June 15: Machines API Outage

(15:07UTC)

Our token service tkdb became unavailable, which broke our macaroon token verification path. This caused a broad control-plane outage for approximately an hour: dashboard login/SSO and many Machines API operations failed, while existing app traffic continued to route normally.

On this day, tkdb needed to be migrated between two internal hosts. Many Machines API operations rely on tkdb for macaroon minting and verification, and tkdb is itself a Fly App that relies on the Machines API.

Migrating tkdb is something we have a known, written procedure for. The general idea is to:

  1. Cordon the tkdb primary
  2. Stand up a new Machine, let it catch up as a replica, then promote it to primary
  3. Point all replicas at the new primary

During this window, minting new macaroons will be unavailable, but verifications will still work and the Machines API will remain functional.

A while back, a fly-proxy change inadvertently shifted the semantics of Machine cordoning. The new cordoning flow meant that cordoned Machines would not ever be load balanced to, but they were still eligible for requests that specifically name them. That is, requests using fly-replay to an instance, or the fly-force-instance-id header, would now each arrive at a cordoned Machine.

Because of that, when we cordoned the primary tkdb Machine, it would still receive replays from replicas. Additionally, stopping the primary wouldn’t work, as these same replays would auto-start the targeted Machine. The right decision here would have been to restore and uncordon this primary, and pause the migration. The less-right decision, which is what we did, was to destroy the old primary before promoting the new one. In theory this is roughly equivalent, and is a safe way to migrate the broadly similar petsem cluster, which is why it seemed reasonable.

The (overlooked) quirk for tkdb is that in order to guarantee a bounded lag on token revocation, replicas that fall too far behind the primary will throw their toys and proceed to replay all requests to the primary, rather than use a stale revocation list. In practice this meant that we were suddenly left with a cluster of replicas that would not function, which took out the Machines API for customers and for ourselves. Without the Machines API, we were unable to easily bring up the new primary Machine required to resolve this.

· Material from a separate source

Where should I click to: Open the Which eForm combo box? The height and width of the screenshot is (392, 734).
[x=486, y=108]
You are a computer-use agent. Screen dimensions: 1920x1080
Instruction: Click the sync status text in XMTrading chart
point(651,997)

From here we had to resort to spinning up the required Machine by hand with flyd on a host, which has its own set of internal hurdles to overcome. The main responder in this incident was based in Europe, which additionally meant that their Machines API operations would prefer flaps, and thus tkdb, in Europe rather than the new primary in North America. These factors weren’t a problem in the initial incident, but they did complicate and slow the response for getting everything back up and running.

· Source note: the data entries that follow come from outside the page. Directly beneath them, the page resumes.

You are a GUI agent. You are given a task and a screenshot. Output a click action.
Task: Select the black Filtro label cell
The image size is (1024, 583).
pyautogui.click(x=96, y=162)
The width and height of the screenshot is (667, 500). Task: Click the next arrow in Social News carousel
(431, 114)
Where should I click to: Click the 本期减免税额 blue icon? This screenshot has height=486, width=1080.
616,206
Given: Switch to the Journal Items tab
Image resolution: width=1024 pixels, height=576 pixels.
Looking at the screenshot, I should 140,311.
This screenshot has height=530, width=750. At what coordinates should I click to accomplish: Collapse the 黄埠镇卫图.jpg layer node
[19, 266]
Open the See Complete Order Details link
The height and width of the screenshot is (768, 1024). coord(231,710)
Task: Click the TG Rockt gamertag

The technical root cause here is the cordoning flaw in fly-proxy, and the organizational root cause is that our documentation and runbooks for tkdb were not adequate to prevent this from happening. Both of these things are being fixed: In fly-proxy, cordoning will be fixed to prevent all proxy-routed traffic, and our internal documentation is being reviewed and improved for tkdb, and more broadly where other services have the same gap.